– О ком, о ком?
– Например, об этом пуленепробиваемом.
Она обратилась к стоящему позади и улыбающемуся монаху:
– И почему, святой отец, если мы предназначены Абу-Решитом для жизни и страсти, нам так трудно просыпаться по утрам?
Монах, небольшой, жилистый и смуглый, внимательно взглянул на девушку. Глаза его, непонятного цвета, были до того умны, что излучали мысль, как осязаемое вещество. Нин, которая вернулась, потому что Энки захотелось посмотреть в восточное окно, вспомнила глаза существа с побережья.
Иштар с притворным смущением пробормотала:
– Быть может, с моей стороны дерзость обращаться к вам?
Монах, улыбаясь, отрицательно покачал головой, и блик свечи раздвоился на его золотых рожках, вбитых в бритый череп. Пергаментная кожа вокруг участков сочленения плоти и металла собралась складками.
– Знаете, леди… – сказал он очень низким и тихим голосом, – некоторые думают, что нас создал не Абу-Решит, а такие же грешные создания, как мы сами.
– Силы зла?
– О нет… ну, почему сразу… грешные, говорю.
– Ох, сударь… в смысле… ну, я удивлена. Вот наша Нин создаёт всяких созданий… так с ума со страху сойдёшь. Вы поверьте.
– Тавтология. – Заявил Энки.
– Чего?
– Создания… создаёт… – Авторитетно объяснял желающим Энки и прикусил кончик языка под взглядом Иштар. – Ой.
– И что же, святой отец, вот такие, как она?
Священник повернулся к Нин, та смутилась, милая девочка.
– Учёные, как дети. – Сказал он и его слова поднялись из глубины невысказанных мыслей как плавник акулы. – Всегда невинны и делают добро, ну, или зло. То, сё.
– Ну, это вылитый портрет нашего Энки. Дядюшка, что тебе мама в детстве говорила? Эй, Энлиль, что тётя Эри говорила?
Гостиная опустела, только камин и не думал гаснуть. Существа на ковре получили возможность порезвиться, но ничьё вдохновенное воображение не растолкало их.
Уборка помещения была оставлена на завтра. Как раз в этот момент Энлиль объяснял мачехе, провожая её в отведённое высокой гостье крыло дома:
– Тётя Эри, персонала у нас нет. Накладно.
– Кто будет пылесосить?
– Те, кто не пойдёт на работу.
– Я не пойду.
Энлиль улыбнулся, но поспешил убедить Эри, что гостям они пылесосить не позволят.
– Ах, да, – вспомнил он. – Завтра Девятый день. Кажется, это выходной.

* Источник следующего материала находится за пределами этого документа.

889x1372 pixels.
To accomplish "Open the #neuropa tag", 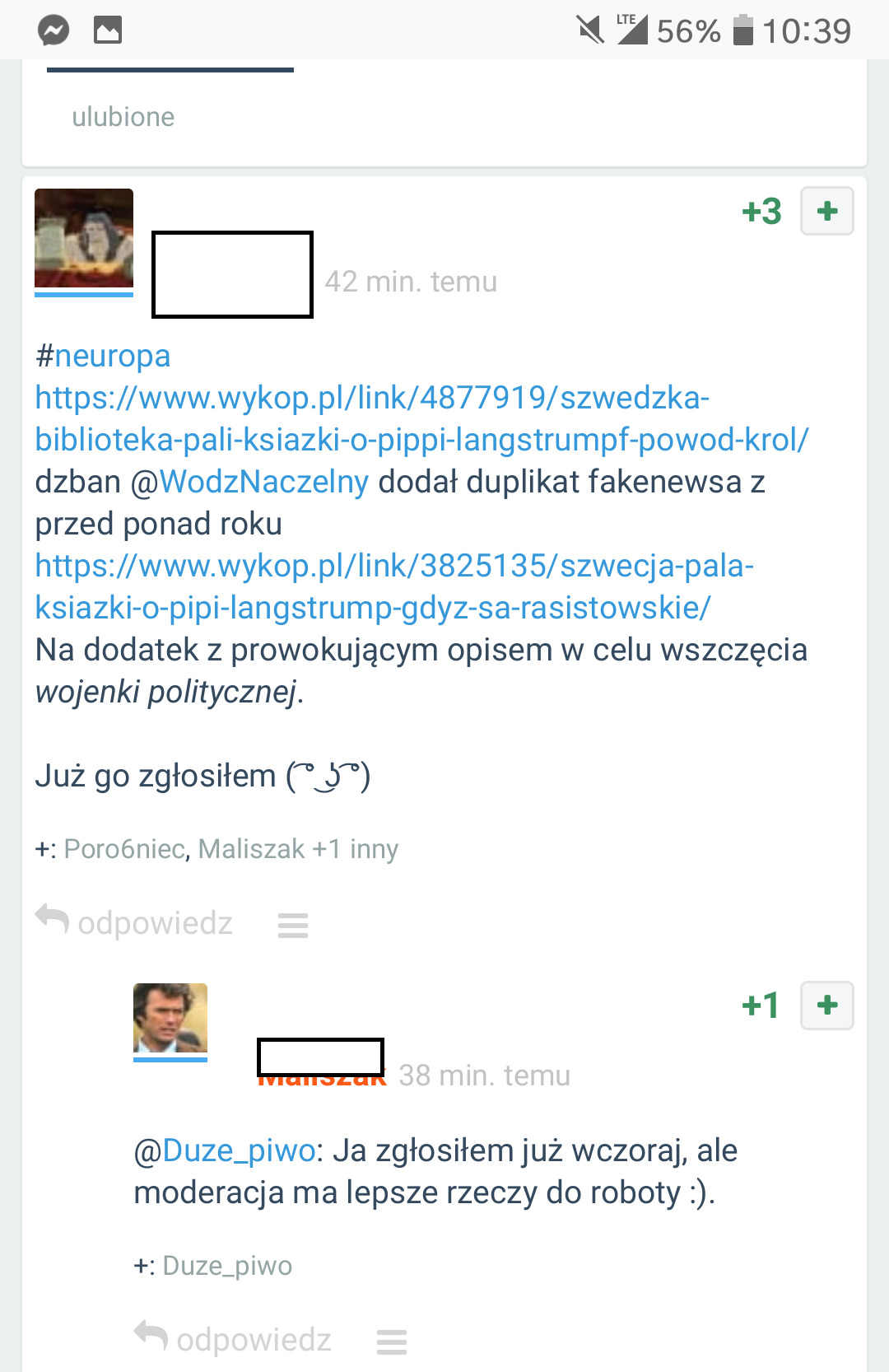I will pyautogui.click(x=103, y=356).
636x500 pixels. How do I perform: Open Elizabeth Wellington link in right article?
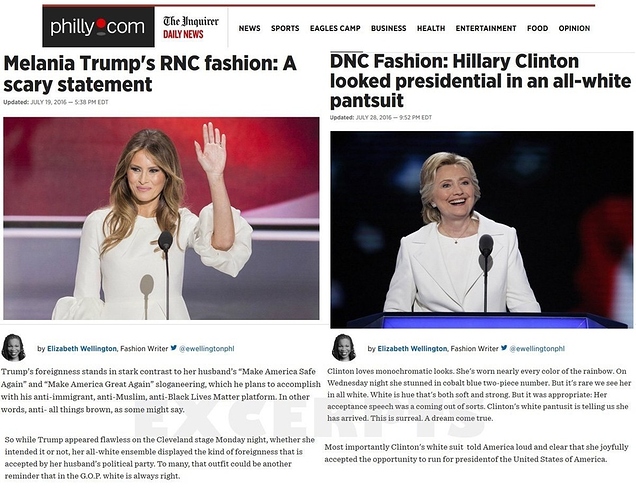[412, 348]
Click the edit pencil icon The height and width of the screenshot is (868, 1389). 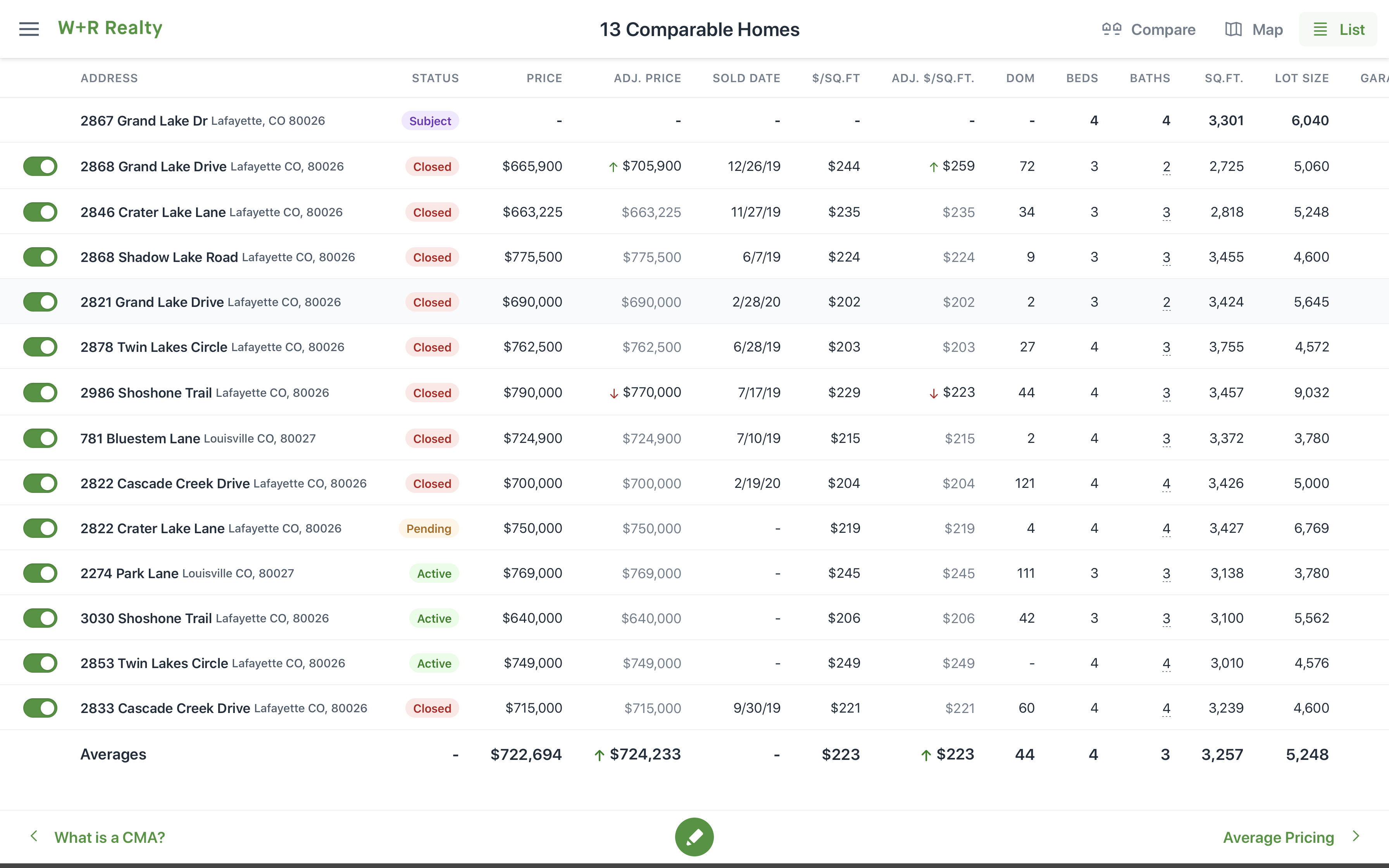pos(694,837)
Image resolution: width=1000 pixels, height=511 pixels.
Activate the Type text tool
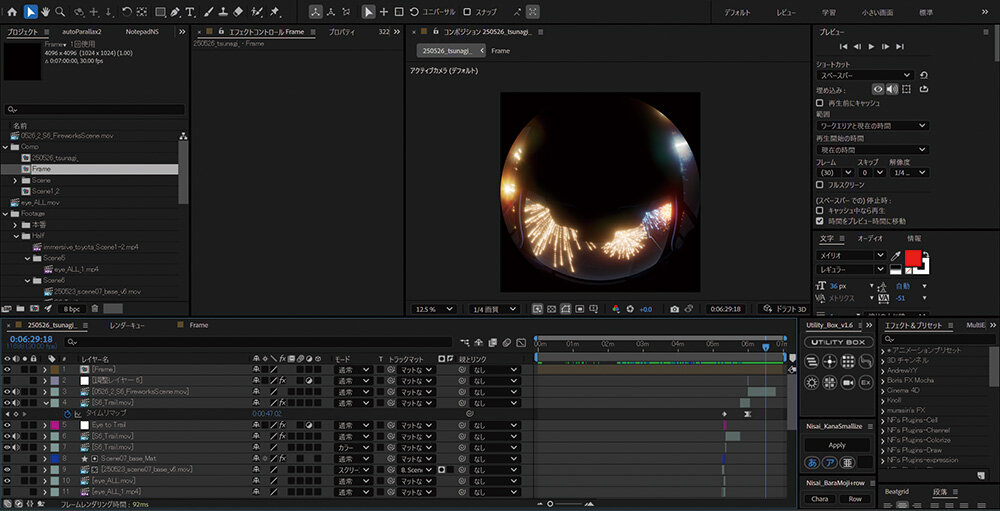191,12
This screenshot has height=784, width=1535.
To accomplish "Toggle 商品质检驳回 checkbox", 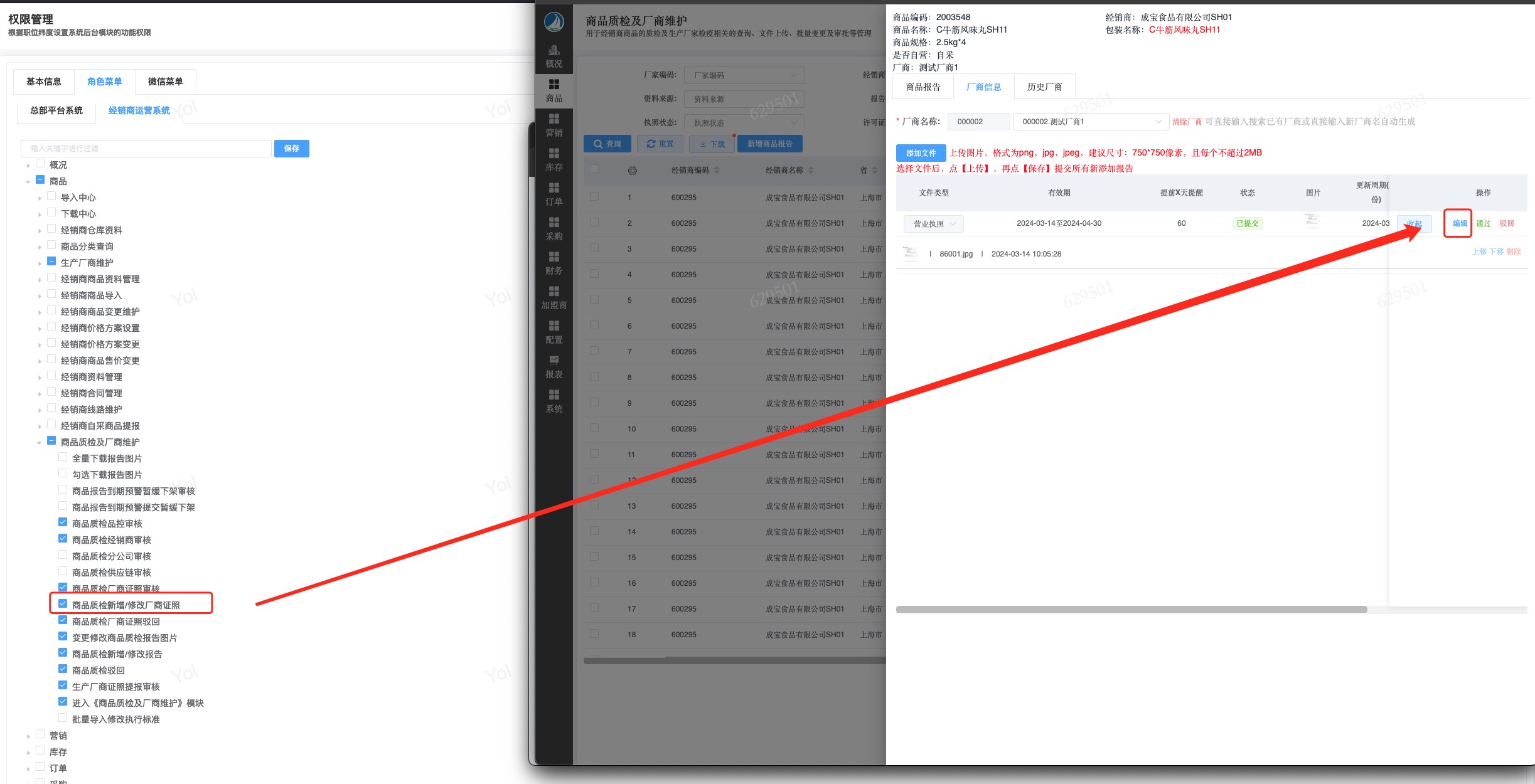I will [x=63, y=669].
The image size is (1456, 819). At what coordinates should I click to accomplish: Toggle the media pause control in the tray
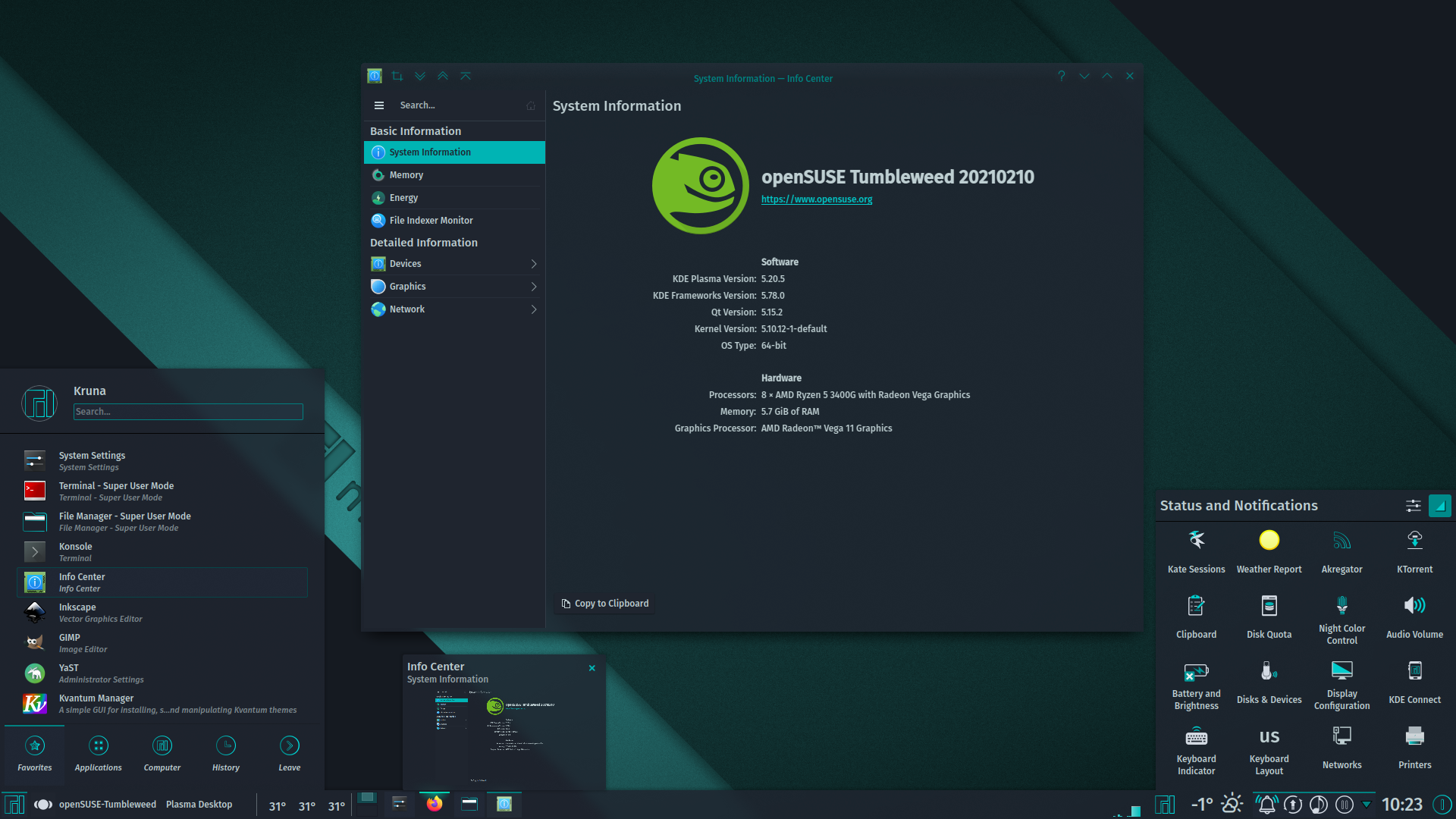point(1345,804)
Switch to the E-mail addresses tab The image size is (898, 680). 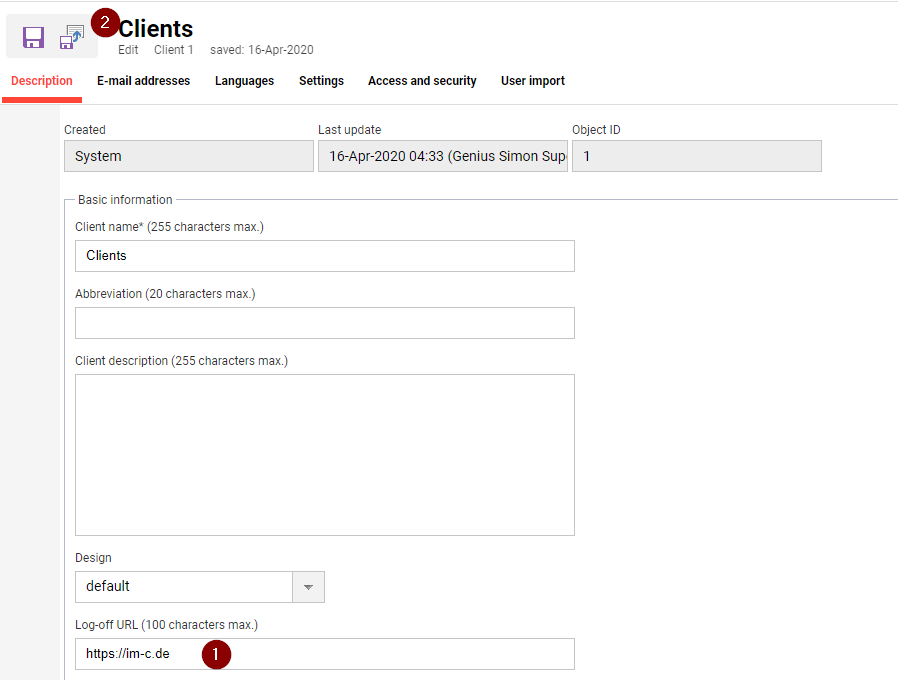[143, 81]
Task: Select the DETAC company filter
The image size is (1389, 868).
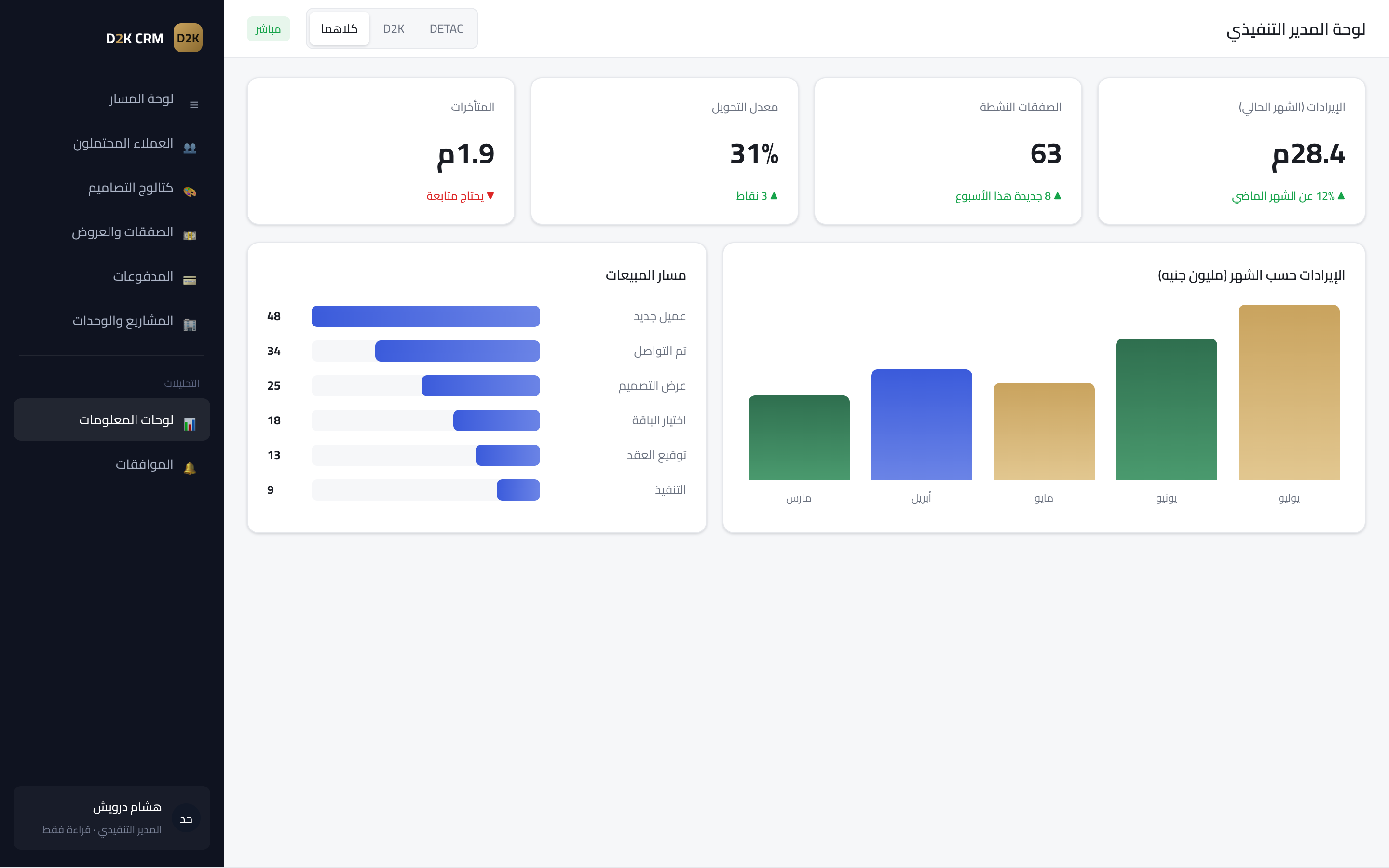Action: pyautogui.click(x=446, y=29)
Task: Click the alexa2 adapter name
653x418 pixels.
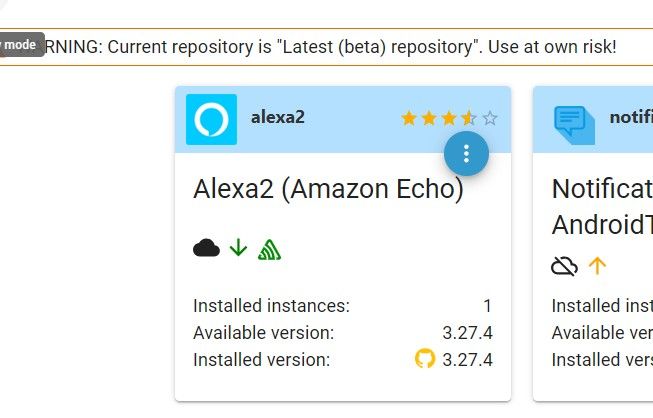Action: click(278, 117)
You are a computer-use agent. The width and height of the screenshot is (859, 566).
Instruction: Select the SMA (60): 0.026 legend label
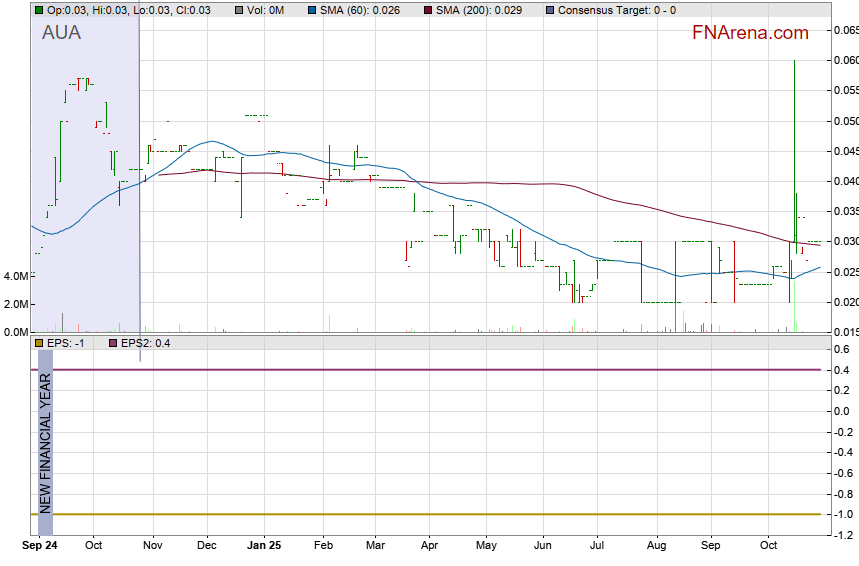pos(360,10)
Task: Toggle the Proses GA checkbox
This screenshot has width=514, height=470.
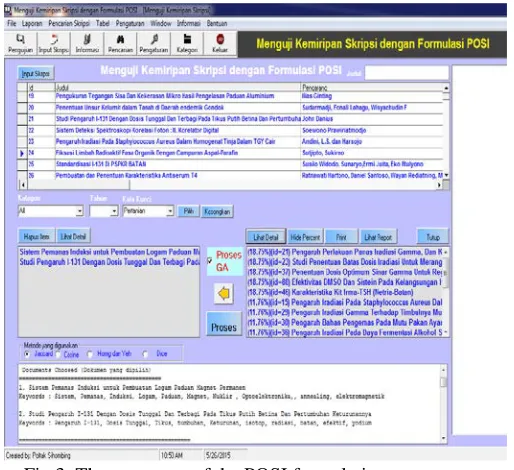Action: (210, 261)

Из чего Эри поняла, как относится к своему долгу её пасынок.
Толкнув дверь, Энлиль пропустил даму.
2
…Если в третий раз употребить слово «растерянность», то придётся признать, что Энки был растерян. Он сидел на подоконнике третьего этажа. Устроившись на корточках, он смотрел, как расходятся гости. Видел он и ореол лунного света вокруг затылка Нин. Она ушла.